> **Things to do**
1 – In the article on the Maynard Ferguson album Dimensions, how many stars did AllMusic give the album?
2 – Write the next part of the article on the Maynard Ferguson album Dimensions, beginning after its last line.

Studio album by Maynard Ferguson
- Released: 1955
- Recorded: February 19 & 23, 1954 and August 26, 1955
- Studios: Capitol, 5515 Melrose, Hollywood; Radio Recorders, Los Angeles;
- Genre: Jazz
- Labels: EmArcy MG 36044

Maynard Ferguson chronology
| Jam Session (1954) | Dimensions (1955) | Maynard Ferguson Octet (1955) |

= Dimensions (Maynard Ferguson album) =

Dimensions is an album led by jazz trumpeter Maynard Ferguson featuring tracks recorded in early 1954 and mid-1955 and released on the EmArcy label.

==Reception==

Billboard in 1955 wrote: "Ferguson plays a cleaner, more purposeful host than has generally been true in the past, in which ideas go volleying back and forth between him and saxophonist Bud Shank, Bob Cooper and Bob Gordon." AllMusic awarded the album 3 stars stating "Although not essential, the bop-oriented music is well-played and gives one a good taste of early Ferguson".

Professional ratings
Review scores
| Source | Rating |
| AllMusic | Star |

==Track listing==
1. "Egad, Martha" (Bill Holman) - 3:50
2. "Breakfast Dance" (Holman) - 4:00
3. "Maiden Voyage" (Willie Maiden) - 2:56
4. "Thou Swell" (Richard Rodgers Lorenz Hart) - 2:50
5. "The Way You Look Tonight" (Dorothy Fields, Jerome Kern) - 2:50
6. "All God's Children Got Rhythm" (Bronislaw Kaper, Walter Jurmann, Gus Kahn) - 2:49
7. "Slow Stroll" (Holman) - 2:40
8. "Wonder Why" (Nicholas Brodzsky, Sammy Cahn) - 3:27
9. "Willie Nillie" (Maiden) - 2:41
10. "Hymm to Her" (Maiden) - 2:14
11. "Lonely Town" (Betty Comden, Adolph Green, Leonard Bernstein) - 2:56
12. "Somewhere Over the Rainbow" (Yip Harburg, Harold Arlen) - 3:00
- Recorded at Radio Recorders in Los Angeles on February 19, 1954 (tracks 3–6 & 9), and at Capitol Studios in Los Angeles on February 23, 1954 (tracks 10–12) and August 26, 1955 (tracks 1, 2, 7 & 8)

> **Data extract**

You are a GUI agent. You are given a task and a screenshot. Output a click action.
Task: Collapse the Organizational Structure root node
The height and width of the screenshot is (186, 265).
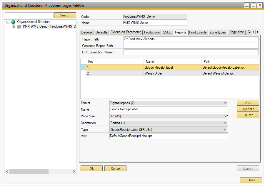8,22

> **Answers to the problems**
1 – 3 stars

2 –
== Personnel ==
- Maynard Ferguson - trumpet, valve trombone, bass trombone
- Conte Candoli - trumpet (tracks 1, 2, 7 & 8)
- Milt Bernhart (tracks 1, 2, 7 & 8), Herbie Harper (tracks 3–6 & 9–12) - trombone
- Herb Geller - alto saxophone (tracks 1, 2, 7 & 8)
- Bud Shank - alto saxophone, flute (tracks 3–6 & 9–12)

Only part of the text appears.